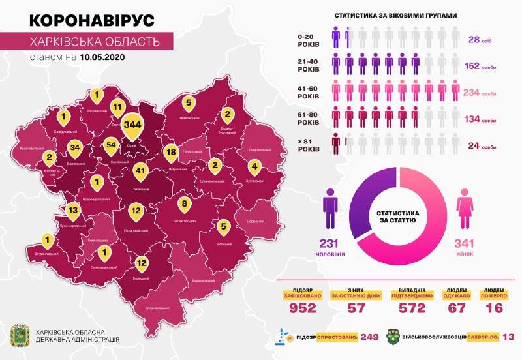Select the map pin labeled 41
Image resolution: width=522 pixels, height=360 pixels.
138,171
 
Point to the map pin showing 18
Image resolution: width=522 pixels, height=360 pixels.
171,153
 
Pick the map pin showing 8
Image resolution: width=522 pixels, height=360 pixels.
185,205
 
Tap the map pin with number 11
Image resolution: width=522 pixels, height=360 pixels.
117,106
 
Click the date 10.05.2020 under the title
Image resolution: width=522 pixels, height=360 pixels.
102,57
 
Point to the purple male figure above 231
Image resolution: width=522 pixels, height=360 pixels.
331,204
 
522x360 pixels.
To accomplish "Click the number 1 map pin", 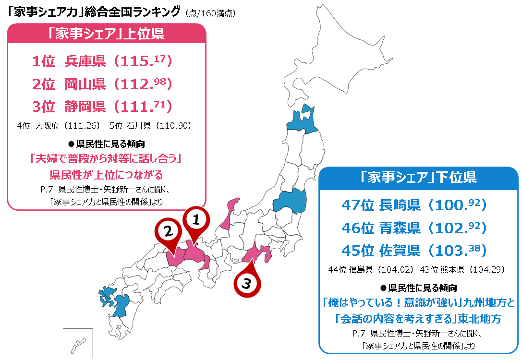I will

---

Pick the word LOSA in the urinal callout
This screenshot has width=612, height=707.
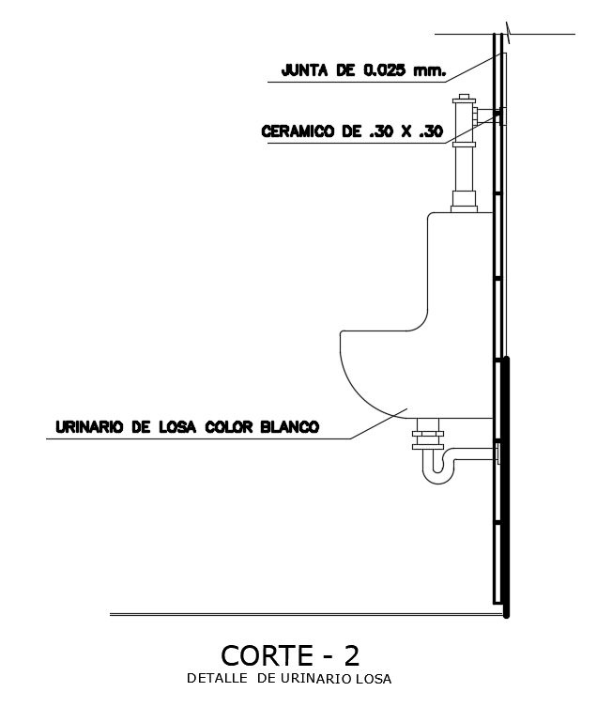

Task to complete>
Copy out the listing exactly, beginning at the line with "Pick the word LOSA in the urinal callout" and continuing through the line with "This screenshot has width=612, height=707.".

Answer to the task>
Pick the word LOSA in the urinal callout
This screenshot has width=612, height=707.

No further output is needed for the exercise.